Cryptocurrencies and the Future of Money
Matheus R. Grasselli, Alexander Lipton

TL;DR
This paper reviews various cryptocurrencies, analyzing their economic properties, and proposes a macroeconomic model that incorporates different types of digital currencies, highlighting their potential roles in future monetary systems.
Contribution
It provides a comprehensive classification of cryptocurrencies based on economic properties and introduces a macroeconomic framework integrating these diverse digital currencies.
Findings
Pure-asset coins resemble commodities like gold.
Central bank digital currencies are liabilities of central banks.

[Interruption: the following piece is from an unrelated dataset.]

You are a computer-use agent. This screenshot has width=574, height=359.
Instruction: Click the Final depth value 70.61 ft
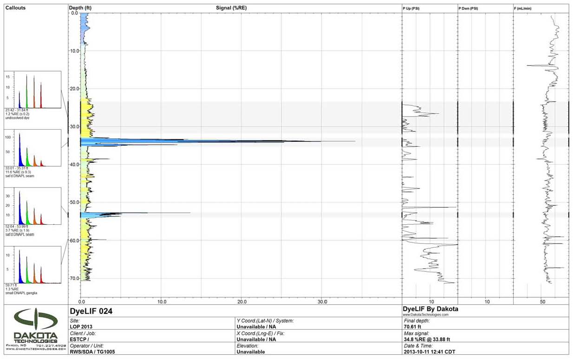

Stable coins vary in economic complexity and use cases.
Abstract
We review different classes of cryptocurrencies with emphasis on their economic properties. Pure-asset coins such as Bitcoin, Ethereum and Ripple are characterized by not being a liability of any economic agent and most resemble commodities such as gold. Central bank digital currencies, at the other end of the economic spectrum, are liabilities of a Central Bank and most resemble cash. In between, there exist a range of so-called stable coins, with varying degrees of economic complexity. We use balance sheet operations to highlight the properties of each class of cryptocurrency and their potential uses. In addition, we propose the basic structure for a macroeconomic model incorporating all the different types of cryptocurrencies under consideration.